In the article below about the Boho Zero building, turn the paragraph beginning "The new, high-spec conversion" into a brief list that keeps its main facts.

TEXT SEGMENT
_ _ _ _ _ _ _
It’s an eye-catching building in a historic part of Middlesbrough and thanks to a six-figure investment by owners Python Properties, it’s going to be a fitting flagship for what’s becoming one of Middlesbrough’s most vibrant commercial areas, the Boho Zone.
Python Properties was formed in 1997 by former cruise ship captain Martin Johnson and chartered surveyor Peter Broome.
It began in the student letting market but has made its name giving historic buildings a new lease of commercial life.
The building, previously known as Royal Middlehaven House, was bought for £150,000 in 2004, with Martin and Peter knowing lots needed to be done, but convinced of its potential.
Peter says: “Even then, there was talk about the Boho Zone and Middlehaven and we wanted to be part of it.
“It sat empty while we worked out what to do with it, but we decided to upgrade it into first class office space.”
Derelict old properties were cleared away and a new Middlesbrough Police Station was built.
Then, after an initial major refurbishment, the building became Python Properties’ first HQ in 2005 and the rest was let to other tenants, including DigitalCity and the planning team for Boho One.
And now, thanks to another big investment by Python Properties, it’s getting a new name, Boho Zero, and a fresh new look, thanks to Bradford architects Yeme and Middlesbrough-based interior design specialists Cocoon & Bauer.
The new, high-spec conversion includes a staffed reception, a café and an art gallery, plus a range of business accommodation on the other two floors, with suites from 150 sq ft to 4,000 sq ft.
Several businesses are already, or are going to be, based there, including Virtual Armour, Viral Effect and First Choice Recruitment, as well as professional service businesses Watson Woodhouse and Halliday Reeves.
And if all goes to plan, Boho Zero should be fully let before long.
Martin says: “It’s a modern building which particularly appeals to young tech companies that have come from the Boho idea and become very successful.”
As at Python Properties’ award-winning Cargo Fleet Offices, the art gallery is proving popular.
Martin says: “A French designer once looked at our gallery system with the regular change of exhibitions and said ‘It will allow the building to breathe’.”
And for Peter and Martin, the business as a whole is all about breathing new life into buildings to benefit the region they love.
_ _ _ _ _ _ _
SOURCE INFORMATION
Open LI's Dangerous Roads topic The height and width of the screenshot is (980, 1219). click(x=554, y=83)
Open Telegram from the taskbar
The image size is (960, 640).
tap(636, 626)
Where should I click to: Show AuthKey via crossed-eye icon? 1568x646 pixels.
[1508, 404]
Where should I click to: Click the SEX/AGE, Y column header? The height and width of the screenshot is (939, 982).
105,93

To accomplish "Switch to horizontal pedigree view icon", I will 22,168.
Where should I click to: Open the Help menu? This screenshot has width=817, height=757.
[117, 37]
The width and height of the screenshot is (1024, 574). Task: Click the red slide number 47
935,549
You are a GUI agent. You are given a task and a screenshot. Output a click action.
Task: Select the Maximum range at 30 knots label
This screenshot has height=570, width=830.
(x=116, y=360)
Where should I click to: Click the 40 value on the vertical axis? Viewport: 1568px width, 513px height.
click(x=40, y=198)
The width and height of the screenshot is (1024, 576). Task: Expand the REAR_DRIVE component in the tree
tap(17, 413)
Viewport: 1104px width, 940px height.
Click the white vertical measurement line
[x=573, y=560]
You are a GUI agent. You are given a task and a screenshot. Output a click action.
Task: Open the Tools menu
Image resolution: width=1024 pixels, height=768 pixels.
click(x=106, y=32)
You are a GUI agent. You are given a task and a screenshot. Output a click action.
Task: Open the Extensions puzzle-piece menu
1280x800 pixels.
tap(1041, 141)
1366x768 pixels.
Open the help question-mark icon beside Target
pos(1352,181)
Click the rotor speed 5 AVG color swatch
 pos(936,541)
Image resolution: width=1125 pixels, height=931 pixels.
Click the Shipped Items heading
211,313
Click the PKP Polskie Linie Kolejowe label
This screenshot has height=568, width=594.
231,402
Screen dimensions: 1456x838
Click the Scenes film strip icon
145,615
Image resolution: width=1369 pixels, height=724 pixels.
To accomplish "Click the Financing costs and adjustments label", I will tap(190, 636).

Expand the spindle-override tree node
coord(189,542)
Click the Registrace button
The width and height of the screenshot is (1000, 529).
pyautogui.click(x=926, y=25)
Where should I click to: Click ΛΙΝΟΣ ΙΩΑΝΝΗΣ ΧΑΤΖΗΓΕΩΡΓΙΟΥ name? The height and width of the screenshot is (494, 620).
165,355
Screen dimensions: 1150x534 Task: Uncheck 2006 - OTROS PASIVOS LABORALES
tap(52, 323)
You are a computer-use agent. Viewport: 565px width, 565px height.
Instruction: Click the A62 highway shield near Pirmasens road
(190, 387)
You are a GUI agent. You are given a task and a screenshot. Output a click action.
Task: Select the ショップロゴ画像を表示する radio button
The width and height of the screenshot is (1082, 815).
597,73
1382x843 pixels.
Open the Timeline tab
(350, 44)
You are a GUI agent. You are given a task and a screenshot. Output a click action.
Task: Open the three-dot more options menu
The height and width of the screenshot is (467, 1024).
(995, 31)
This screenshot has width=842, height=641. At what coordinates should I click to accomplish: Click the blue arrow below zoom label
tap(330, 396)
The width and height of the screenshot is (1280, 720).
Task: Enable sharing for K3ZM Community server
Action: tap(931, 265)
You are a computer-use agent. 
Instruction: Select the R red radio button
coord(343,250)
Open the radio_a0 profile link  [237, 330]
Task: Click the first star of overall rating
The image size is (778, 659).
_ _ _ _ _ _ _
OUTPUT BELOW
- New, high-spec conversion
- Staffed reception, café and art gallery
- Business accommodation on the other two floors
- Suites from 150 sq ft to 4,000 sq ft